Hari ketiga meditasi saya sangat kacau, rasa sakit membuat pikiran malas dan tidak ada ketenangan hingga sore hari.

Sehabis mandi saya tersadar. Saya menerima rasa sakit dengan tujuan menghilangkan rasa sakit. Jadi, secara tidak sadar saya telah merasa berkuasa mengatur rasa sakit. Yang benar adalah sekedar menerima rasa sakit dan jangan menentukan agar rasa sakit itu hilang. Itulah penyebab kekacauan dalam bermeditasi.

Hikmah hari ketiga membuat saya bisa bermeditasi dengan lebih baik pada hari keempat dan kelima. Namun lagi-lagi saya terjebak dengan ketenangan yang saya rasakan. Saya melekati keadaan meditatif yang menyenangkan itu. Hasilnya hari keenam meditasi saya kacau lagi.

Pengalaman inilah yang saya maksudkan dengan memahami bagian pikiran yang tersembunyi.
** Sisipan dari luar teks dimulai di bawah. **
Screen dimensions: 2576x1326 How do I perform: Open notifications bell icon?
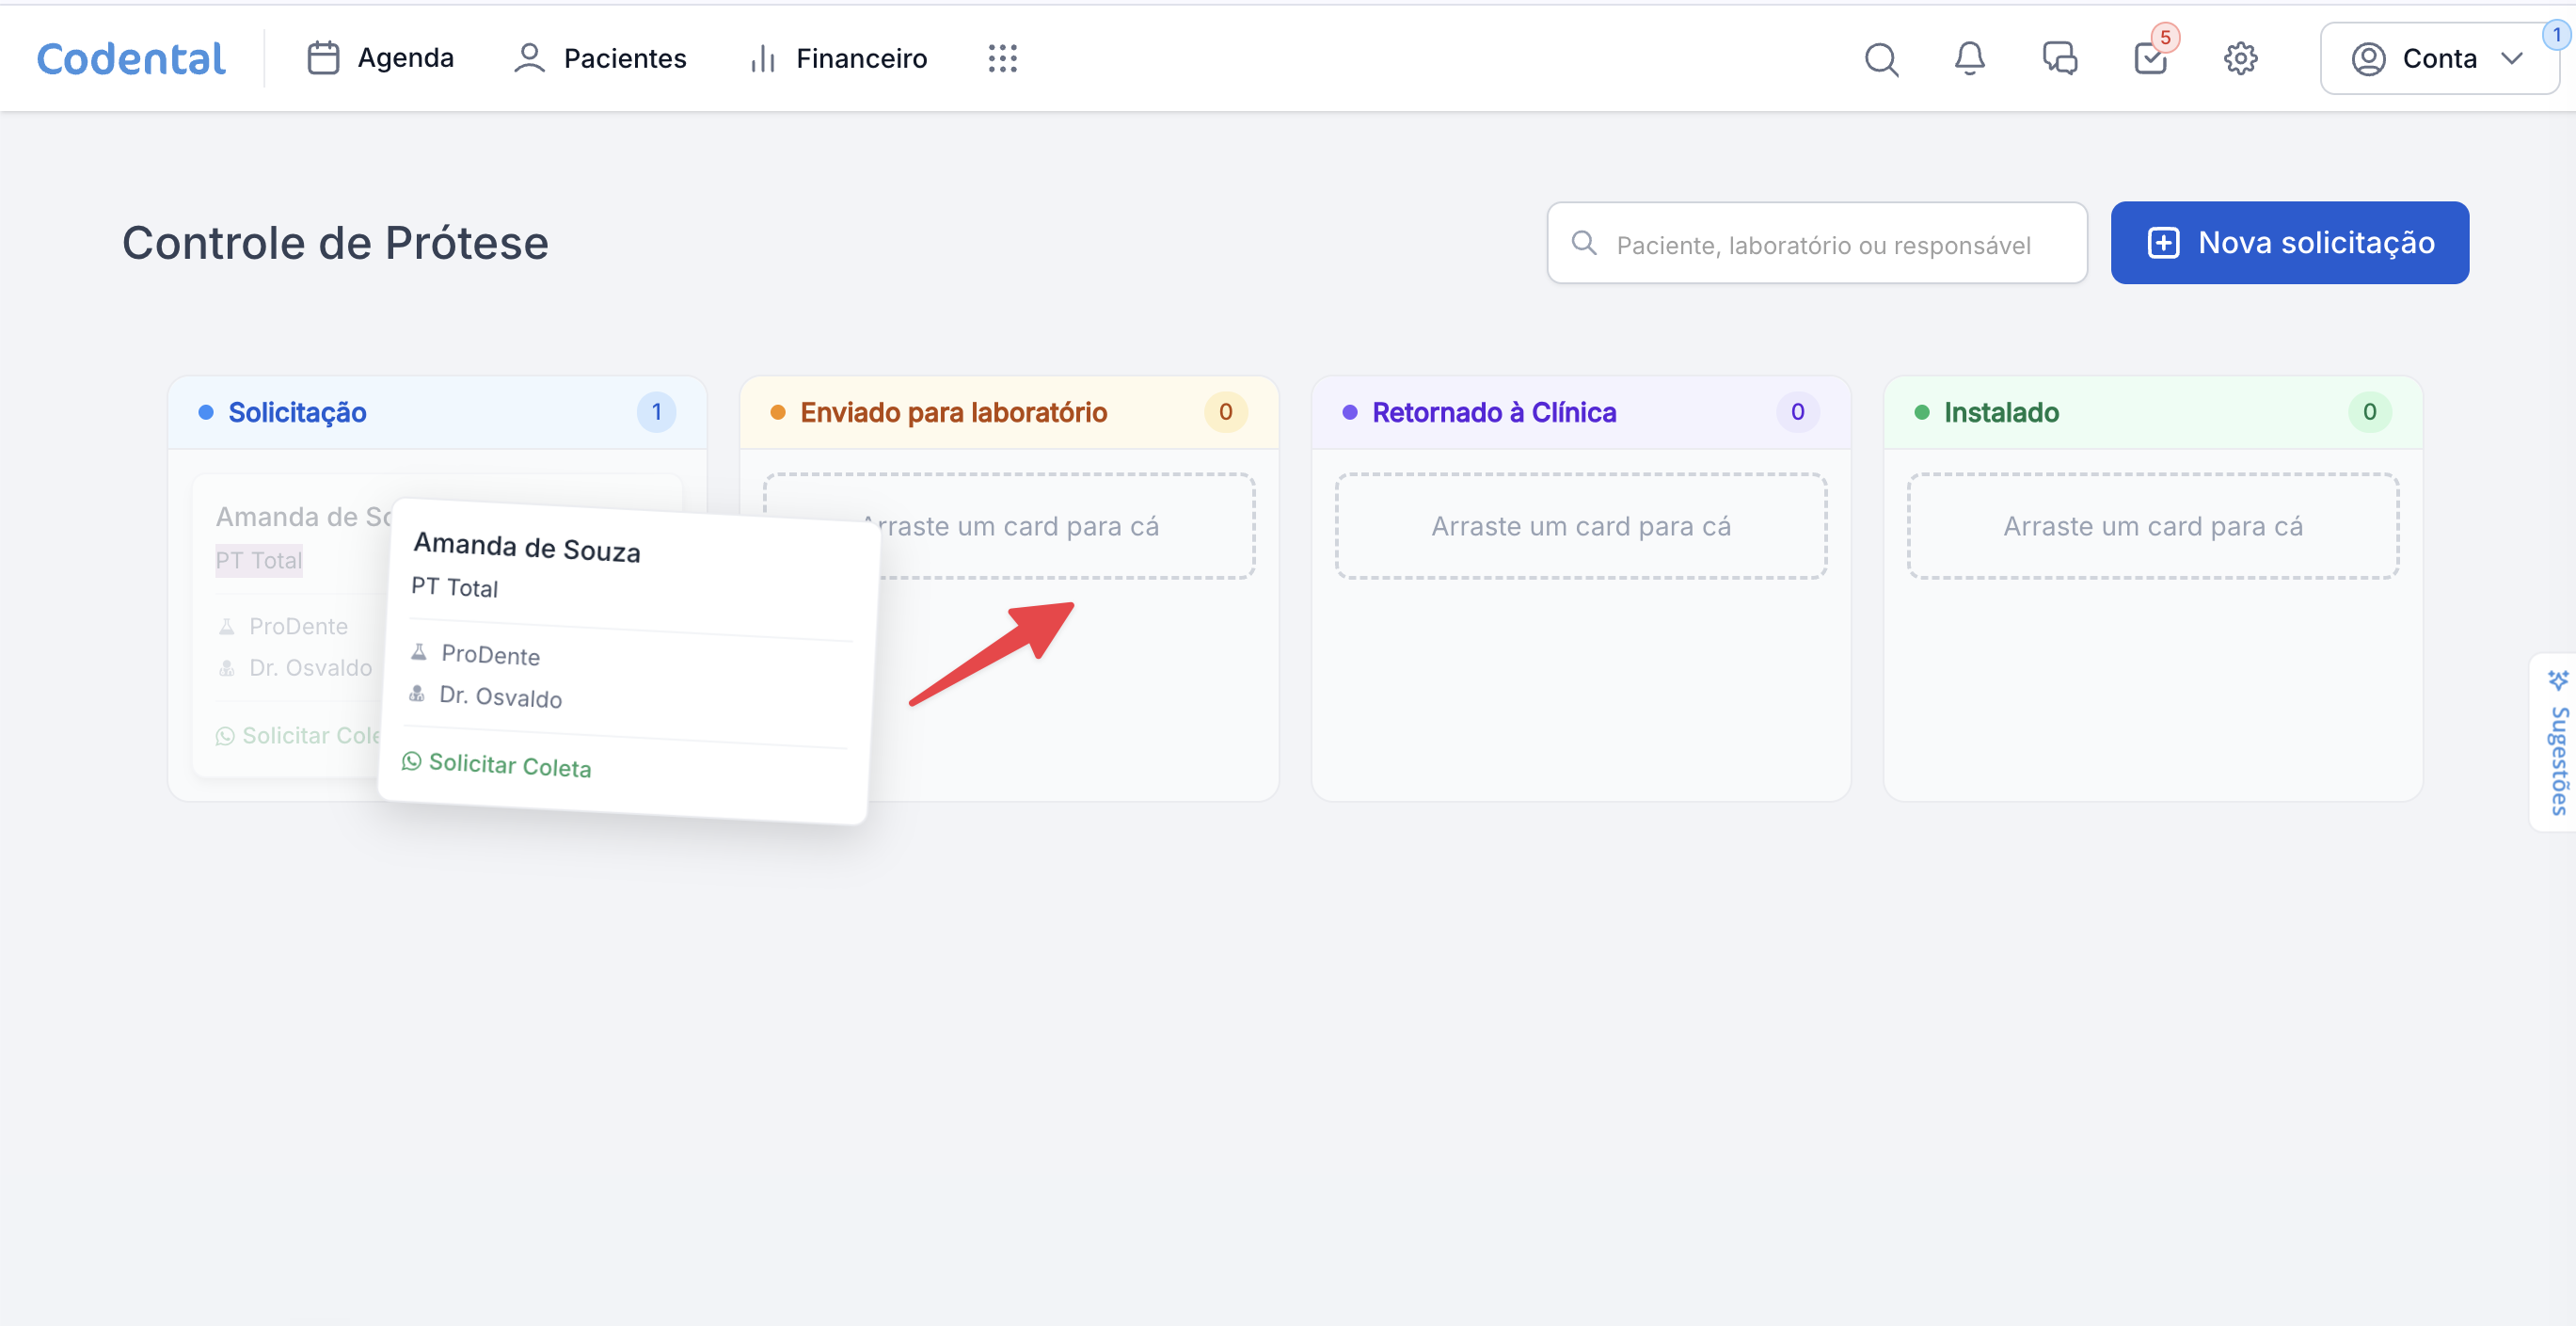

Saya mungkin tidak begitu mengamati adanya fluktuasi dalam sebuah retret yang terlalu singkat. Dalam retret dengan jangka waktu yang panjang, kita akan tahu bahwa latihan meditasi itu selalu naik turun seperti kenyataan sehari-hari kita yang serba pasang surut.

Ketiga.
Keterampilan dalam meditasi adalah kemampuan untuk hidup dalam ketidakpastian. Dalam bahasa pali, kemampuan itu disebut upekha, atau keseimbangan bathin. Kita perlu berhati-hati jika menganggap bahwa meditasi itu untuk menghasilkan ketenangan. Kenyataannya, keinginan untuk tenang itu akan “membunuh” meditasi kita.

Retret meditasi memberikan energi baru guna kembali pada rutinitas pekerjaan. Saya tidak memahami setelah retret meditasi kita bisa menjadi orang yang suci, tiba-tiba bisa mengatasi segala masalah dengan bijaksanana. Upekha akan memberikan banyak energi, sementara kebiasaan terjebak dalam like and dislike justru menguras banyak energi dan sering menjadi penyebab utama kelelahan mental dan fisik.

* * *
Kembali pada judul tulisan ini. Mengapa retret meditasi itu penting?
Secara konsisten, jika kita mengangap meditasi begitu penting, saking pentingnya kita bisa terjebak oleh kepentingan itu.

Sebuah metode yang bagus, adalah metode yang pada akhirnya mampu menegasi dirinya.
Seperti perumpamaan Master Thich Nhat Hanh tentang nyala sebuah batang korek api. Batang korek api hanya akan berguna bila bisa mempersilahkan dirinya untuk dibakar. Jika tidak bisa membakar dirinya, maka tidak akan pernah ada nyala api itu.